**Aim:**
Rewrite the lines between the line holding "Task: Click the Cốt Truyện button" and the line holding "coord(956,701)", inclusive, switching "heading" to "title" and leaving everything else unchanged.

>> START Provided material

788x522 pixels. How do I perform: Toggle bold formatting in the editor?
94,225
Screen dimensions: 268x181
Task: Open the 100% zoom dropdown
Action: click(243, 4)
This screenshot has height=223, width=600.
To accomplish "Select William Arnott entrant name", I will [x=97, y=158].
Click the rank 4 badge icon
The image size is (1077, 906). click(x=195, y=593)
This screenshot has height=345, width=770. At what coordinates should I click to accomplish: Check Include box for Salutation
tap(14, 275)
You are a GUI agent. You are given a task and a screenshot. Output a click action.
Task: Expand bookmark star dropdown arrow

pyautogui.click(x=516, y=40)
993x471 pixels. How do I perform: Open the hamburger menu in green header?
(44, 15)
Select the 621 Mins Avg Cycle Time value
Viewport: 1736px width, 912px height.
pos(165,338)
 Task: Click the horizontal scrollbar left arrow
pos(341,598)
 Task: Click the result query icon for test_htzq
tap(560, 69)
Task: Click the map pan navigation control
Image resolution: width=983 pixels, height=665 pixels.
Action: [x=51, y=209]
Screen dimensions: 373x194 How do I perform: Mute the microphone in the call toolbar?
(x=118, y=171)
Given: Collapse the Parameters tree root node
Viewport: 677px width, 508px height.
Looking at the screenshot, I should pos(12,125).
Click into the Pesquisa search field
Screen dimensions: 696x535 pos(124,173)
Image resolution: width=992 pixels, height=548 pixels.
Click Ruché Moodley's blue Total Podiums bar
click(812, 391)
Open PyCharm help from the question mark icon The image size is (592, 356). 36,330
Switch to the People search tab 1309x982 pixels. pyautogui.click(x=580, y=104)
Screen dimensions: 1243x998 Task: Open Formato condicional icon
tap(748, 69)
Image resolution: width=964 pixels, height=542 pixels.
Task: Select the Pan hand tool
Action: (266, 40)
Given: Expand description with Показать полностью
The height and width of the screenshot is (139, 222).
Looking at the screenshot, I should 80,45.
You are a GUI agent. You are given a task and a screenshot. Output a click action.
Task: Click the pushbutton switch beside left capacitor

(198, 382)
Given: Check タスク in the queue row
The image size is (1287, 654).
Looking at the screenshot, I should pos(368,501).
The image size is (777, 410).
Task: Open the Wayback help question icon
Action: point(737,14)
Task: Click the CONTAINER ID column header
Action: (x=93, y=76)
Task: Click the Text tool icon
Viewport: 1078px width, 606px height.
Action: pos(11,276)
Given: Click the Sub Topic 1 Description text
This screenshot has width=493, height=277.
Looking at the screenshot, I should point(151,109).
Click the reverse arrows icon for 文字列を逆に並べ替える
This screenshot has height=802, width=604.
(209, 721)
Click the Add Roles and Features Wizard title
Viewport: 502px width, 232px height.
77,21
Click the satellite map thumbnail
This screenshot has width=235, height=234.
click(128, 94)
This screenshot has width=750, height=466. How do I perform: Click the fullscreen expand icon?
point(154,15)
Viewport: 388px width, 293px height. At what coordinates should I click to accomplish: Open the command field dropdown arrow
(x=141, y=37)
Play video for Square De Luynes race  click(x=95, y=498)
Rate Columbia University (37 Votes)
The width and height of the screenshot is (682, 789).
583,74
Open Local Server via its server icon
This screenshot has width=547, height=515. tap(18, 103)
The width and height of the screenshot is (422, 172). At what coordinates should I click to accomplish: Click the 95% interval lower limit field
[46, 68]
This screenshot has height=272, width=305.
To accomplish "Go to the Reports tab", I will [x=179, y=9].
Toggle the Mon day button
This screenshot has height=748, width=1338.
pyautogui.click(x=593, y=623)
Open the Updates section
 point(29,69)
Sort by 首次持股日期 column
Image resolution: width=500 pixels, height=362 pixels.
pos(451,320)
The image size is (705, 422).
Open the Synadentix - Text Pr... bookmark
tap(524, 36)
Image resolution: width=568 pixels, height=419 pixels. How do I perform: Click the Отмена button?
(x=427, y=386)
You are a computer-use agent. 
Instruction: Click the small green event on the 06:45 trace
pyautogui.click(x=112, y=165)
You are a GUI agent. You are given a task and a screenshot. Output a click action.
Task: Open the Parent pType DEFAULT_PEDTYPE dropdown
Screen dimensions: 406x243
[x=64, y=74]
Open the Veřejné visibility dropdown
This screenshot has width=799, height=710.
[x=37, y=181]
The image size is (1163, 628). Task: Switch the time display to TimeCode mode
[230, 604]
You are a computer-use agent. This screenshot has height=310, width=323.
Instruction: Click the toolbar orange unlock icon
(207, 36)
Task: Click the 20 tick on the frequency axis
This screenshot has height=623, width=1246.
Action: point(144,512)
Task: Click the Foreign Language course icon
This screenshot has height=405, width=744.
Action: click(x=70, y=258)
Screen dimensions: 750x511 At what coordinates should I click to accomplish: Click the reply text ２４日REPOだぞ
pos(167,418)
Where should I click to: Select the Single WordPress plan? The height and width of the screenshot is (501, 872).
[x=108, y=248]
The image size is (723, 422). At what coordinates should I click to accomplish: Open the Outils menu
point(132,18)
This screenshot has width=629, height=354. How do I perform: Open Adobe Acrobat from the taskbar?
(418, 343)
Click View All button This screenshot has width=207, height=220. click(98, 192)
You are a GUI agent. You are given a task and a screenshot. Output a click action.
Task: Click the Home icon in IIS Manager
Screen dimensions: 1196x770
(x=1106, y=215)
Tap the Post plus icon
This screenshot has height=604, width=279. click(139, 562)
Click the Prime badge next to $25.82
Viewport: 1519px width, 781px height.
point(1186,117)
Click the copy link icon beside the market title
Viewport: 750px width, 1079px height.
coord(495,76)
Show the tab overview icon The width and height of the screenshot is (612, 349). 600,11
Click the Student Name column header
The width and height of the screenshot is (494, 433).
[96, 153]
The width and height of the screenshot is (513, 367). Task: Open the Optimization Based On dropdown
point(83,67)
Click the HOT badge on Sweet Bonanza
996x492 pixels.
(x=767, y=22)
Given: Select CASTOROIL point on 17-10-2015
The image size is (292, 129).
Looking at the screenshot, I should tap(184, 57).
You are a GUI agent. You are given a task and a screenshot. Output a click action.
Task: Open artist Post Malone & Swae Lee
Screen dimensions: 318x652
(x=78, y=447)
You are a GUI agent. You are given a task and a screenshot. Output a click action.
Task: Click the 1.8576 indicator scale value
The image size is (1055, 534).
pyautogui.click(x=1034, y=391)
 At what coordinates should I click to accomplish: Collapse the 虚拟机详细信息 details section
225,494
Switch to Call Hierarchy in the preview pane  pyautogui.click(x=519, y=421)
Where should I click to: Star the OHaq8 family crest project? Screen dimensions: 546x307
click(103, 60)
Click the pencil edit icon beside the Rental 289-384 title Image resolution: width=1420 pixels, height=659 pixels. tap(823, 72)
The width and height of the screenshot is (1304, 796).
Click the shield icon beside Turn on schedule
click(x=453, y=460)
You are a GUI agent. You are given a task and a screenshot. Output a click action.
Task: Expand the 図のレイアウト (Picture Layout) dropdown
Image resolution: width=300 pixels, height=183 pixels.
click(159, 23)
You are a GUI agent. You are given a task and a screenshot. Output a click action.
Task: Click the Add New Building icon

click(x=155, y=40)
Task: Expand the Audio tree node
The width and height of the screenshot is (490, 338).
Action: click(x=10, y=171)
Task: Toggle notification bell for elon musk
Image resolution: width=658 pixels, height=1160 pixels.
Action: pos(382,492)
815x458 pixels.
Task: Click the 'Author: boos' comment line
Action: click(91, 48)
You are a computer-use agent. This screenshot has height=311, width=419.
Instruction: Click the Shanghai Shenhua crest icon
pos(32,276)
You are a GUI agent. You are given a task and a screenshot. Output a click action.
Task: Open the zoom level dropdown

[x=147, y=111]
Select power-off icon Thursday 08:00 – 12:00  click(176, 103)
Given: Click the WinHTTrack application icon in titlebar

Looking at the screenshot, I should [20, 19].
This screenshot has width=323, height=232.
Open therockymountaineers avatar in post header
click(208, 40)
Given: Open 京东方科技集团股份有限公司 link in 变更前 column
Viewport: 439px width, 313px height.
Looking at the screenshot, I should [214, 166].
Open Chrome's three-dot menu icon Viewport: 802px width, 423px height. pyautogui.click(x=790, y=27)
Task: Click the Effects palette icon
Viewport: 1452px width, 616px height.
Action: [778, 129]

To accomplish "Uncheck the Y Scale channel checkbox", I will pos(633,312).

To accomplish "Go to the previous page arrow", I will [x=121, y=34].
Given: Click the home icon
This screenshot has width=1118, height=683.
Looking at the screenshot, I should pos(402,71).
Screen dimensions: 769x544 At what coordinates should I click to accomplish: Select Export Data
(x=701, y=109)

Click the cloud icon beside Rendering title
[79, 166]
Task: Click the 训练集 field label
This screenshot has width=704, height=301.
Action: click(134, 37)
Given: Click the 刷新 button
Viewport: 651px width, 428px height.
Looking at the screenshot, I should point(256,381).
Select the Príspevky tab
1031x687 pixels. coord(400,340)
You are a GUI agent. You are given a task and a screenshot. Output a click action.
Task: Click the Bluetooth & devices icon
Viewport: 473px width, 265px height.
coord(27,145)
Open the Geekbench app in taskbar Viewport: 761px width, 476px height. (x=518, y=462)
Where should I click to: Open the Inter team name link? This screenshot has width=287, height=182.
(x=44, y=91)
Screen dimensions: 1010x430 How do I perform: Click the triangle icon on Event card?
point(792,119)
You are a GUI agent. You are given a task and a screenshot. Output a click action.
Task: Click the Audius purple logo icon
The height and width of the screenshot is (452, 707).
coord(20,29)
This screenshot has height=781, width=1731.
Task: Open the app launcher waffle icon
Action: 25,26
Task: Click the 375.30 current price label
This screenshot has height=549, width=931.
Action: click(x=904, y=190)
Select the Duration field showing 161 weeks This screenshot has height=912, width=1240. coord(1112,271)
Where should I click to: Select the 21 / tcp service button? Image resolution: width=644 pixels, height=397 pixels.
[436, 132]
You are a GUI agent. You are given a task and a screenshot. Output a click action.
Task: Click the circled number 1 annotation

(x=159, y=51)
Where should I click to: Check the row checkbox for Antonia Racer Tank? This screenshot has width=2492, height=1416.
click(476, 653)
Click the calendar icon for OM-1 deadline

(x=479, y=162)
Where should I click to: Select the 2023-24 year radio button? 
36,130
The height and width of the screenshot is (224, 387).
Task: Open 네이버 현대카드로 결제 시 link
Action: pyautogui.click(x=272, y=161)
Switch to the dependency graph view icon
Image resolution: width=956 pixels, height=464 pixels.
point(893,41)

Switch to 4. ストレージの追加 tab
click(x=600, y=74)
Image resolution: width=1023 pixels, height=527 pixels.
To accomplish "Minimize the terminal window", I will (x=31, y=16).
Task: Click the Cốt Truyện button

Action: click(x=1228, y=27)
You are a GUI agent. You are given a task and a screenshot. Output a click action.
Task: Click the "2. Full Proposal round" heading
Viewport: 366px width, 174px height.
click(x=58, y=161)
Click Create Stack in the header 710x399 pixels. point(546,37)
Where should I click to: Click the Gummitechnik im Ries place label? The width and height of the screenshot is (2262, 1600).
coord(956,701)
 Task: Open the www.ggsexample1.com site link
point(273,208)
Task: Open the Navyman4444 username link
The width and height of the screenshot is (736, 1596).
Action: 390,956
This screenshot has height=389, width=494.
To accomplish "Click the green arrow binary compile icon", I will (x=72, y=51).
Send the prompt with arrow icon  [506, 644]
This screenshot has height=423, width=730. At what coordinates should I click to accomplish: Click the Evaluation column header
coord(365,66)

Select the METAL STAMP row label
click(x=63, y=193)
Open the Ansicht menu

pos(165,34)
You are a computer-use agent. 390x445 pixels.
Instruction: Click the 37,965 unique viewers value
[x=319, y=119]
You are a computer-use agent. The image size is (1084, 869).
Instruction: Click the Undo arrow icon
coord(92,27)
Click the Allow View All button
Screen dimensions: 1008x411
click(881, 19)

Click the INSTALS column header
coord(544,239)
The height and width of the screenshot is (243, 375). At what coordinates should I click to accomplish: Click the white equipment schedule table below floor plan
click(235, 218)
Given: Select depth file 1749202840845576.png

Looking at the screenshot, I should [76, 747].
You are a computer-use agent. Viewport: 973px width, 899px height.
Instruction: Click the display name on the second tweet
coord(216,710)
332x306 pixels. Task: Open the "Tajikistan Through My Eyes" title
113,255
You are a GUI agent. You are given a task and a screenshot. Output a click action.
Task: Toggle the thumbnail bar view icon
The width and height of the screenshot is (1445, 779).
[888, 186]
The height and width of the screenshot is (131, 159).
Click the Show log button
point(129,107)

>> END Provided material

**Result:**
Task: Click the Cốt Truyện button

Action: click(x=1228, y=27)
You are a GUI agent. You are given a task and a screenshot. Output a click action.
Task: Click the "2. Full Proposal round" title
Viewport: 366px width, 174px height.
click(x=58, y=161)
Click Create Stack in the header 710x399 pixels. point(546,37)
Where should I click to: Click the Gummitechnik im Ries place label? The width and height of the screenshot is (2262, 1600).
coord(956,701)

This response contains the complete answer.